Description of the task:
Copy out each line of the data below without changing a single character.

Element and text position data
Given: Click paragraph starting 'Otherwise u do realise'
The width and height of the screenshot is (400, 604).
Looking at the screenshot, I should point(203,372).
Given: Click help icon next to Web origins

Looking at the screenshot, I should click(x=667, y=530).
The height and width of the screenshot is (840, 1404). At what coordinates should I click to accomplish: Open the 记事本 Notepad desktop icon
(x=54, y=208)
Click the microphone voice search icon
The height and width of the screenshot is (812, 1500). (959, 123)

Result of this exercise:
Given: Click paragraph starting 'Otherwise u do realise'
The width and height of the screenshot is (400, 604).
Looking at the screenshot, I should point(203,372).
Given: Click help icon next to Web origins

Looking at the screenshot, I should click(x=667, y=530).
The height and width of the screenshot is (840, 1404). At what coordinates should I click to accomplish: Open the 记事本 Notepad desktop icon
(x=54, y=208)
Click the microphone voice search icon
The height and width of the screenshot is (812, 1500). (959, 123)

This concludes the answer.